Look through the entries for the string "three", and copy each line that holds it.

[Opening GIVEN ENTRIES section]

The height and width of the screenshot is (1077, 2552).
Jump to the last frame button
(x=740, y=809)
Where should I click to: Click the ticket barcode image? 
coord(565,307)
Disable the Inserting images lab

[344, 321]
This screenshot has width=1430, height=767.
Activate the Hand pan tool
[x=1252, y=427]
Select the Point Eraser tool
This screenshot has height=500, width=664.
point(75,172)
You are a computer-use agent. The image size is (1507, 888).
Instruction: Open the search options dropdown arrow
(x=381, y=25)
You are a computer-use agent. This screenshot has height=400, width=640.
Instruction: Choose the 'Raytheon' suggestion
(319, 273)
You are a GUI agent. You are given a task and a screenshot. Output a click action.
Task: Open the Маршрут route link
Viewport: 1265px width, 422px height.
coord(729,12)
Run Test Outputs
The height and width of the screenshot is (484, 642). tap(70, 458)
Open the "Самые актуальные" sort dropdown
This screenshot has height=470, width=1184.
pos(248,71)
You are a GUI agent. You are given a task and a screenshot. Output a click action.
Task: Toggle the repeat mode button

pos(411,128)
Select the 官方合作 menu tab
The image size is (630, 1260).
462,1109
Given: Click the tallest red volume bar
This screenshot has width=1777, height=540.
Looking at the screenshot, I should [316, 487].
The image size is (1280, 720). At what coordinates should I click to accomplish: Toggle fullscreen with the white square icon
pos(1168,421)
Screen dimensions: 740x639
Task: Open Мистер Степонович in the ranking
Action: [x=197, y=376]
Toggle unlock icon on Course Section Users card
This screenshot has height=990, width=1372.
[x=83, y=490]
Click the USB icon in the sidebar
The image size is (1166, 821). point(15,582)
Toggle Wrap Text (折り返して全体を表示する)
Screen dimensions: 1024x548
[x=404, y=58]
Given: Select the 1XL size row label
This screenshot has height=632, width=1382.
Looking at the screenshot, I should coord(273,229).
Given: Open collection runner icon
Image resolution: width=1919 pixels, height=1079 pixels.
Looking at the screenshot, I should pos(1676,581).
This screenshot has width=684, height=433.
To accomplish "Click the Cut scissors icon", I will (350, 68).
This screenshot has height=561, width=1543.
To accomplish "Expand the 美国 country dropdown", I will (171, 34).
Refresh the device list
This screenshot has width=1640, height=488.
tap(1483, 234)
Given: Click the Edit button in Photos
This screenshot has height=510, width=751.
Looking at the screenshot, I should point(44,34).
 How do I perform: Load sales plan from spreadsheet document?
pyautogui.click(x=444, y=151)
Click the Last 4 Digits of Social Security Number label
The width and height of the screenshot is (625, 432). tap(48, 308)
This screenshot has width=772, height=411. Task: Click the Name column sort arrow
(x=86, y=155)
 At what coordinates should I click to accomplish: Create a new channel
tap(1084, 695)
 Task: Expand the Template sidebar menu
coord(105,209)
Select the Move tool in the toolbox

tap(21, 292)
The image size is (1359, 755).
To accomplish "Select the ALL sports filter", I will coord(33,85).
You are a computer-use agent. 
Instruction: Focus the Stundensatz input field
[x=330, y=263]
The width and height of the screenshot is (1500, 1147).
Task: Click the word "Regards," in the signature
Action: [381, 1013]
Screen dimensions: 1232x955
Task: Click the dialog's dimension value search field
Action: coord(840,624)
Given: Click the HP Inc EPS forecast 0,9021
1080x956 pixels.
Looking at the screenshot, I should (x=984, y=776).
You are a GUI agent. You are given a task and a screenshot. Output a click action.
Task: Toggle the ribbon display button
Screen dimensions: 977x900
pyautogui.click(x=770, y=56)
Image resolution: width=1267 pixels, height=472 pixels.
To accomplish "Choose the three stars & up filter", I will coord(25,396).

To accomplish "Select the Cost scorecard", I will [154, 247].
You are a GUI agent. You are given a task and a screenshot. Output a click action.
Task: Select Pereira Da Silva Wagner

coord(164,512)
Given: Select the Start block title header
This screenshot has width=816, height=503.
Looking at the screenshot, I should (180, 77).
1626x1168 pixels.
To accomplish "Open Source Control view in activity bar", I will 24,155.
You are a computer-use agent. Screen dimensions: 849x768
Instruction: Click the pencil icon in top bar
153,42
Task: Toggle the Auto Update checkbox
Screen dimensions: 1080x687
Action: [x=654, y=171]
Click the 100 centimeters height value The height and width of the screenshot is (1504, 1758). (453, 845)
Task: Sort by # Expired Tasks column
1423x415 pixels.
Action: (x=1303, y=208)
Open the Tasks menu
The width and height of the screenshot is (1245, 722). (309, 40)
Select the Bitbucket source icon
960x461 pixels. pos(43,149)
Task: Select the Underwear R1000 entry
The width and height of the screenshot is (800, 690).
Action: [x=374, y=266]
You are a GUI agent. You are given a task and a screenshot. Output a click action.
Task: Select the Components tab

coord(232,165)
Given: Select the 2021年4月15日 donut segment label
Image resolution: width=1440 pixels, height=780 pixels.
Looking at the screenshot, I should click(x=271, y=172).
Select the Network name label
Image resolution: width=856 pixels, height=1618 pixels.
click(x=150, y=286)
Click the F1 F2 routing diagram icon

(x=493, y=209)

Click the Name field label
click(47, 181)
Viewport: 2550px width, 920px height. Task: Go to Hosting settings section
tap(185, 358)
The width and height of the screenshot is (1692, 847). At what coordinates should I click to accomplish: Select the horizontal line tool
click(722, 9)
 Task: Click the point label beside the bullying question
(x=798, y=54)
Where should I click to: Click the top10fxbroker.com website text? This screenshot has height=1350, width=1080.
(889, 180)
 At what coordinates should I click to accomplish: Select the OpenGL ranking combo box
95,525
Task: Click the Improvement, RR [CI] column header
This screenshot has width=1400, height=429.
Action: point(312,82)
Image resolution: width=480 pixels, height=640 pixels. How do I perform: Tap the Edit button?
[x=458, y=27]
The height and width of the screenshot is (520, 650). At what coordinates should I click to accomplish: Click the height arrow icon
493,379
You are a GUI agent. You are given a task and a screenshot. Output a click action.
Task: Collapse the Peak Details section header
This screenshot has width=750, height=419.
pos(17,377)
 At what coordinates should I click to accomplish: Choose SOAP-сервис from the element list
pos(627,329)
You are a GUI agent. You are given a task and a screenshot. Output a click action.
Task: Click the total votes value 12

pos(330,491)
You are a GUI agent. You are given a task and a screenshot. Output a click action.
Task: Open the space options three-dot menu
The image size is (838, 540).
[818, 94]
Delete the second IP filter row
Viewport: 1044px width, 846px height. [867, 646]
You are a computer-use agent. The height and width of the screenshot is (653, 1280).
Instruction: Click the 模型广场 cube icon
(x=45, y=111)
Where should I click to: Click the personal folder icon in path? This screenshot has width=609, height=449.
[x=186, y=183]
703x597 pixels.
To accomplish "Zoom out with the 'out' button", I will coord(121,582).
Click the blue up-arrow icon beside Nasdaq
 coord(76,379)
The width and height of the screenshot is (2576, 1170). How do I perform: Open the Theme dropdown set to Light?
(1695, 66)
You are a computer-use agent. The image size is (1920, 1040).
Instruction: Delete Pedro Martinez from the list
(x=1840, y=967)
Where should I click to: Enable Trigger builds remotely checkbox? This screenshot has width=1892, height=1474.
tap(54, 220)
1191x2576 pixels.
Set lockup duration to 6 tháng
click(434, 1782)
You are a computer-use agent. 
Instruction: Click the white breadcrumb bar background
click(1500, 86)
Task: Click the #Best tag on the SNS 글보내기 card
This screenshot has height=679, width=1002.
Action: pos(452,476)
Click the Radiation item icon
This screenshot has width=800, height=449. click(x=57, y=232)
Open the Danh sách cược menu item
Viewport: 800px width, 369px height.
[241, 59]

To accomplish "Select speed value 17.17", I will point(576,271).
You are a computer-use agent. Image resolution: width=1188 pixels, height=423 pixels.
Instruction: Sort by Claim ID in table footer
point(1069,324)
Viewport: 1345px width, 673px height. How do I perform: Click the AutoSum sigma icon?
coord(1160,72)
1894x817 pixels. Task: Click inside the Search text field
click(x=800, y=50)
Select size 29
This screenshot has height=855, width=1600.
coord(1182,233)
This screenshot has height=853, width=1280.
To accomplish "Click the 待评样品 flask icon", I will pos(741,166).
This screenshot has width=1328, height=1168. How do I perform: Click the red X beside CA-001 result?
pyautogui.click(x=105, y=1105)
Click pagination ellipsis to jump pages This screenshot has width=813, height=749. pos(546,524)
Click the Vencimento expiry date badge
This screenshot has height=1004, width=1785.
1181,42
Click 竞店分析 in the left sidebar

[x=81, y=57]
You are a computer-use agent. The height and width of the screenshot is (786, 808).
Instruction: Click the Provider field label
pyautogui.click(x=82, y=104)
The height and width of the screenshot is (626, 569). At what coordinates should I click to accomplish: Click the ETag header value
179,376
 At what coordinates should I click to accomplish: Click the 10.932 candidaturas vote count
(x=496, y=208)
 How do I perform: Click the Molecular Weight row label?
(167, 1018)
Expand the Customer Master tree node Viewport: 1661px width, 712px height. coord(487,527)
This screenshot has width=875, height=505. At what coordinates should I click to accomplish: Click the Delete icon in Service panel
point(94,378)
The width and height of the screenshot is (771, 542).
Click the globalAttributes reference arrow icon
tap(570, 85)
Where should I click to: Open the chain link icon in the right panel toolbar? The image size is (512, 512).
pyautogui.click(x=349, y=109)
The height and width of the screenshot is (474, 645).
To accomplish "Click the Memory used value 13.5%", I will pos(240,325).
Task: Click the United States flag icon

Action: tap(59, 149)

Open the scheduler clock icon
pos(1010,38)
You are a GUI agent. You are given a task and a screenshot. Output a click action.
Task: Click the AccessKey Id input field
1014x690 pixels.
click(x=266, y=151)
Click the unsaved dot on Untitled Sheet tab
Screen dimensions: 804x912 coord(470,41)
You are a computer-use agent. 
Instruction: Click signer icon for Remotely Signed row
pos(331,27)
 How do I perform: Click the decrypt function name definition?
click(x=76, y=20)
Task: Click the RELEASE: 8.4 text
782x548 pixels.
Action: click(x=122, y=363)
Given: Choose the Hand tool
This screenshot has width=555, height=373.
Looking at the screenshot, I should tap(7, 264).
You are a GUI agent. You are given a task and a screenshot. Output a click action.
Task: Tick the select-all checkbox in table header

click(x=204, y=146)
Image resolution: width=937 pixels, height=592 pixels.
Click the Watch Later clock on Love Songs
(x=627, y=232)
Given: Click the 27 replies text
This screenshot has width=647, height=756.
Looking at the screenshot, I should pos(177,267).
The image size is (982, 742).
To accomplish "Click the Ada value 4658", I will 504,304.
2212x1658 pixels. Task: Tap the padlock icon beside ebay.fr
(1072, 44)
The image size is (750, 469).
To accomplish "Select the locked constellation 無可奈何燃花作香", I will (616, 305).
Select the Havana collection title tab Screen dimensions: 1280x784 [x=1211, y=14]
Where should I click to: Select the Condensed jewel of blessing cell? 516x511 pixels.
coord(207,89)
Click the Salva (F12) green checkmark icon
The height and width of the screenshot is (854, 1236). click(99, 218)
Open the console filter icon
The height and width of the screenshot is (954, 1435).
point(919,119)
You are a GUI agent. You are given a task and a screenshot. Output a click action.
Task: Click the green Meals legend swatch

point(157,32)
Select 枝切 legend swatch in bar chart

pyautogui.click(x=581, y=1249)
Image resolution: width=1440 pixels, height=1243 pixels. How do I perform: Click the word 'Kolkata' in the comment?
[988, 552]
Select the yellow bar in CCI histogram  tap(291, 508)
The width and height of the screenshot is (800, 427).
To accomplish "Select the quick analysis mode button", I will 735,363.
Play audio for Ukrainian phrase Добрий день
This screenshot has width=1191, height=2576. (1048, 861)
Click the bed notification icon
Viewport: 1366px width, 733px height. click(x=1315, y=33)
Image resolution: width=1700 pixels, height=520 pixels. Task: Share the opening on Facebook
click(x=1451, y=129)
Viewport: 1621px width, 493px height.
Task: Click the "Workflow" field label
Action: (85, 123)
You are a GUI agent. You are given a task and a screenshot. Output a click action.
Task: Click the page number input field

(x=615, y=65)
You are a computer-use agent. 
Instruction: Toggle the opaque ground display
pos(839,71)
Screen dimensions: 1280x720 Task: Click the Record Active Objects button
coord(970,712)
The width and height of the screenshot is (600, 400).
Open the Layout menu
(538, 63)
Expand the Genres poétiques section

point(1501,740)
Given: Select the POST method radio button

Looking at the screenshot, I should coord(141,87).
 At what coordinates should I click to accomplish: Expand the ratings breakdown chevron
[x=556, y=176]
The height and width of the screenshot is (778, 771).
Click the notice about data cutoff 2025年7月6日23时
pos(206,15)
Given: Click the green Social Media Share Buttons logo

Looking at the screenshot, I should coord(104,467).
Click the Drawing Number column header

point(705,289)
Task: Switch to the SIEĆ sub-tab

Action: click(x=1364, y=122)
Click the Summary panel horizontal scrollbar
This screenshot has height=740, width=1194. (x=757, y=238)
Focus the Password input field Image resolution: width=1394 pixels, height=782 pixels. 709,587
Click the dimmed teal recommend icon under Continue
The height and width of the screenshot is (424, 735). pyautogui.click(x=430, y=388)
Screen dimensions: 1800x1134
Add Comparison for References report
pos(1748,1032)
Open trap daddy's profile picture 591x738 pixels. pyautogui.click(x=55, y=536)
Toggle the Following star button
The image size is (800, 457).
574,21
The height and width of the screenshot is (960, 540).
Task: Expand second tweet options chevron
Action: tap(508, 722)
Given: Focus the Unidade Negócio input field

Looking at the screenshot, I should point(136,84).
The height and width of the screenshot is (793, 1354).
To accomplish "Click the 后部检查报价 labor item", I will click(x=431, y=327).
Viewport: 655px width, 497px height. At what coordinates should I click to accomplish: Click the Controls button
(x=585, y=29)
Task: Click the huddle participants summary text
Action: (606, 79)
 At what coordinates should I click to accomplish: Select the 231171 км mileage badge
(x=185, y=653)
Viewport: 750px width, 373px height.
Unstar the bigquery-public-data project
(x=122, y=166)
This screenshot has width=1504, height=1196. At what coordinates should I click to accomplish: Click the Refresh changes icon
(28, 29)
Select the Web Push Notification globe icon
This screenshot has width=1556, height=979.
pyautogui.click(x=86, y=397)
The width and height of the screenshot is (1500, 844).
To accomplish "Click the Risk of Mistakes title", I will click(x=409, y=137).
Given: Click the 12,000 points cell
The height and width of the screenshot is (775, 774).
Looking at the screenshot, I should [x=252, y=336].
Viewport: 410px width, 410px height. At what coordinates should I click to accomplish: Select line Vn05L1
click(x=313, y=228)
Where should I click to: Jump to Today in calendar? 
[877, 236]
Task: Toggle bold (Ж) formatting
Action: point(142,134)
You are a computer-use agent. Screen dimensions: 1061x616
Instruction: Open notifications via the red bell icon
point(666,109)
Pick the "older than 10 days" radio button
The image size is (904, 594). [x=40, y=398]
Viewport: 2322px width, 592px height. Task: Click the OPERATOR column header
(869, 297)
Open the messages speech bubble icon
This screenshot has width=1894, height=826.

[Closing GIVEN ENTRIES section]

**EXERCISE ANSWER**
To accomplish "Choose the three stars & up filter", I will coord(25,396).
Task: Open the space options three-dot menu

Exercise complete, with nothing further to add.